**ABOUT THIS TASK:**
Which lines below fall between the one containing "Router (69, 1483)" and the one containing "Opinion (246, 2282)"? Repeat them exactly, counting both of those lines, and add nothing else.

[Stored items]

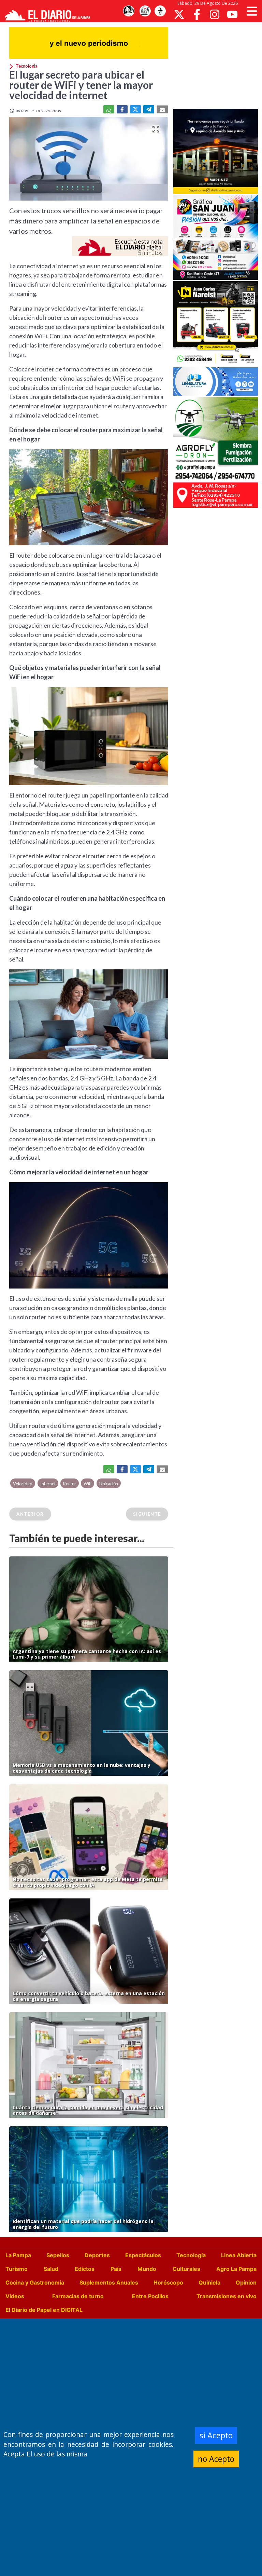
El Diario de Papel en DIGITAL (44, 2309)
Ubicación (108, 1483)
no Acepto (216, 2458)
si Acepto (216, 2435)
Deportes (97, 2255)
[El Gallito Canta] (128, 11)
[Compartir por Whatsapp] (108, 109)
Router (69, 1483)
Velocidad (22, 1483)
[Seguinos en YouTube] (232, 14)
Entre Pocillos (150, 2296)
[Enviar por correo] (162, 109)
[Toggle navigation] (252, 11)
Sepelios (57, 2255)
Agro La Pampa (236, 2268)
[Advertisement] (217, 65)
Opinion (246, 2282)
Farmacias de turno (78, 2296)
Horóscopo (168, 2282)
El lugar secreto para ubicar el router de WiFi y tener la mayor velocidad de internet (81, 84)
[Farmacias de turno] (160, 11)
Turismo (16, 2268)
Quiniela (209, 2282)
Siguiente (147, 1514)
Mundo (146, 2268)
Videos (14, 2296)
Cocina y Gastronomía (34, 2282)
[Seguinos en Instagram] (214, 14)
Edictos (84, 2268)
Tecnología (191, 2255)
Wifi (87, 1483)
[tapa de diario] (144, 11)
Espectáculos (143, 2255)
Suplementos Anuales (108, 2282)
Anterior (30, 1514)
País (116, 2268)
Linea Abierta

==

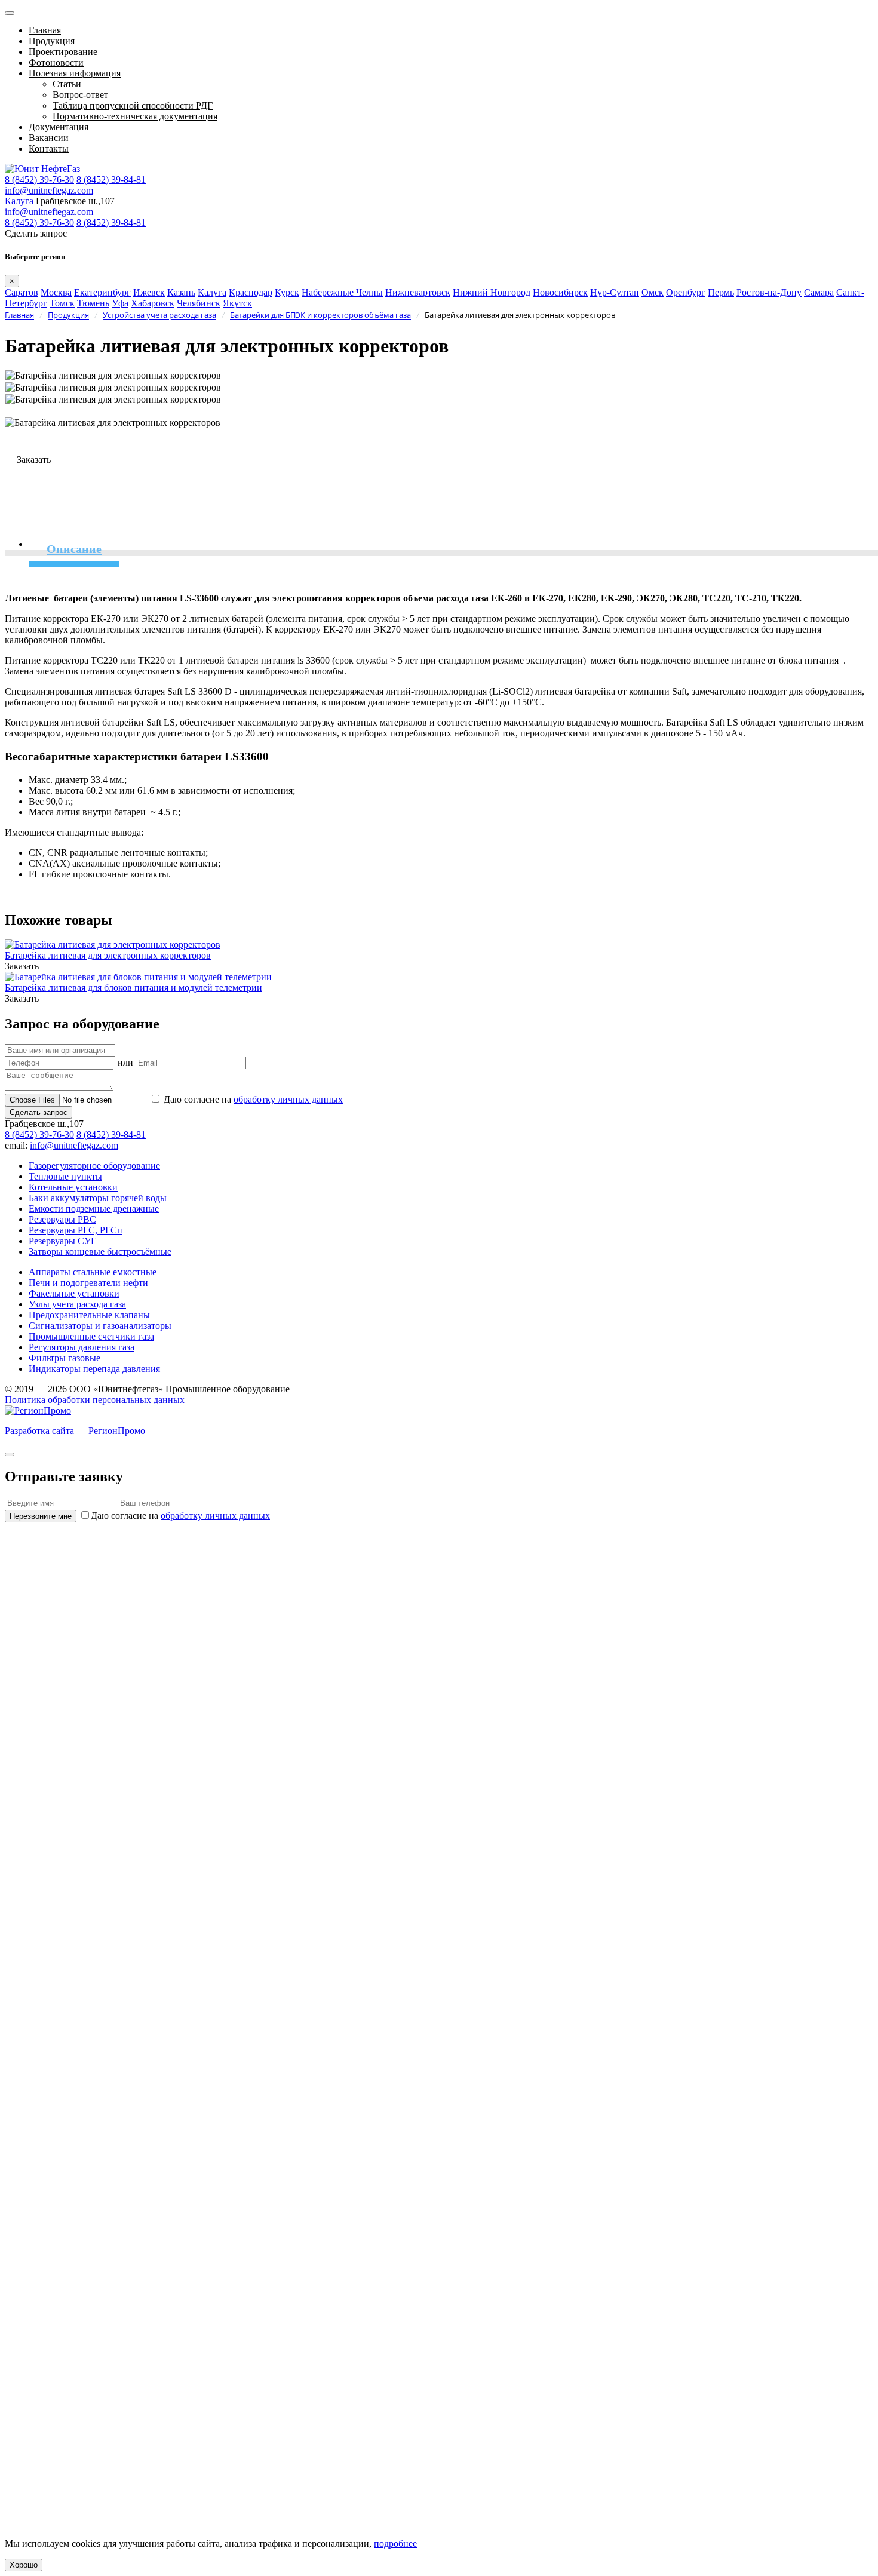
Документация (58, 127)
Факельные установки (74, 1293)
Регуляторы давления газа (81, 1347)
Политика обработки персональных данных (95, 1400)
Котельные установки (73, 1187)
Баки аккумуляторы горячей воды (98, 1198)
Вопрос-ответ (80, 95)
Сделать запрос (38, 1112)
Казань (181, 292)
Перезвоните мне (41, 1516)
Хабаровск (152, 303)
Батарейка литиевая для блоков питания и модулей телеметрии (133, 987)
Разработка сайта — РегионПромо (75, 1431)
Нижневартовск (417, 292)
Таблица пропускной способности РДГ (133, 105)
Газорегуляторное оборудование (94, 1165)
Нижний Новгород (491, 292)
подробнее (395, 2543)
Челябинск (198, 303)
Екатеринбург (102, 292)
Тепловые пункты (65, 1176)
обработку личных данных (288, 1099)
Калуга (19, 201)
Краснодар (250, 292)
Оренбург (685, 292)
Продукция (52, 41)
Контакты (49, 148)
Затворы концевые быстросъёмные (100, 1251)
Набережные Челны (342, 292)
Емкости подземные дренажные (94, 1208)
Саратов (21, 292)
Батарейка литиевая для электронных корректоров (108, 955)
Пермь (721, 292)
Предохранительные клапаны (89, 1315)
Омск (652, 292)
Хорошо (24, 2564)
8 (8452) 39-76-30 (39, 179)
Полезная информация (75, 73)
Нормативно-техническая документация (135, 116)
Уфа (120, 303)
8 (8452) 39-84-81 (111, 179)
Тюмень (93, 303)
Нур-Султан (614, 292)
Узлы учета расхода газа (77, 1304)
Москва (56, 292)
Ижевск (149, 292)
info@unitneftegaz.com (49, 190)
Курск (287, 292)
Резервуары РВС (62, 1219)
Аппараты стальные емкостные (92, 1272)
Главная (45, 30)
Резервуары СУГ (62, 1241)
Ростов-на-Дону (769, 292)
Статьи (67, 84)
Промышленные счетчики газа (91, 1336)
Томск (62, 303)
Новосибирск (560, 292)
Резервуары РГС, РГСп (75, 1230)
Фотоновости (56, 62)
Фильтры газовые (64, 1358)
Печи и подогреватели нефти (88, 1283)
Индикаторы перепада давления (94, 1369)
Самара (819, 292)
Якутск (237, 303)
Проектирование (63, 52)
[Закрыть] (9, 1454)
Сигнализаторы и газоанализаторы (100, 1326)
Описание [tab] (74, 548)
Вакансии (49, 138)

--

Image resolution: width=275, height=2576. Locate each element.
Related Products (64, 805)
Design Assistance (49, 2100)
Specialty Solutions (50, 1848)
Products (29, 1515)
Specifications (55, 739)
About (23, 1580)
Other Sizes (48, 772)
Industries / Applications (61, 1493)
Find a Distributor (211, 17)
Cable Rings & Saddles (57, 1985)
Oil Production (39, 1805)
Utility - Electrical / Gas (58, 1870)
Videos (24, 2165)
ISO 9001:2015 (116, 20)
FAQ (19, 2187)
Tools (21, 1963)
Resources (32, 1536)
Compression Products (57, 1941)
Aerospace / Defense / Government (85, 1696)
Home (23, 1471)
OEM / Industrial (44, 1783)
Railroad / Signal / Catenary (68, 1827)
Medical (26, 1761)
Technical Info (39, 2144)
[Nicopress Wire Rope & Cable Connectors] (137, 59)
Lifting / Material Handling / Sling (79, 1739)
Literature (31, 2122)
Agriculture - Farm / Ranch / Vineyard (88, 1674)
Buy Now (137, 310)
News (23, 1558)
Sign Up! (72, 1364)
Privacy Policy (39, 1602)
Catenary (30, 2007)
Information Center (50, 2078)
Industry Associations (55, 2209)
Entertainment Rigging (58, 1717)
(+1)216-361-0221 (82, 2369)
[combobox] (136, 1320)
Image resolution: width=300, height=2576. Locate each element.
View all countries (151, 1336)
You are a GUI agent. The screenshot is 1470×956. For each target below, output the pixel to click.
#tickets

**RESULT FOR THIS EXERCISE:**
Router (69, 1483)
Velocidad (22, 1483)
[Seguinos en YouTube] (232, 14)
Entre Pocillos (150, 2296)
[Enviar por correo] (162, 109)
[Toggle navigation] (252, 11)
Sepelios (57, 2255)
Agro La Pampa (236, 2268)
[Advertisement] (217, 65)
Opinion (246, 2282)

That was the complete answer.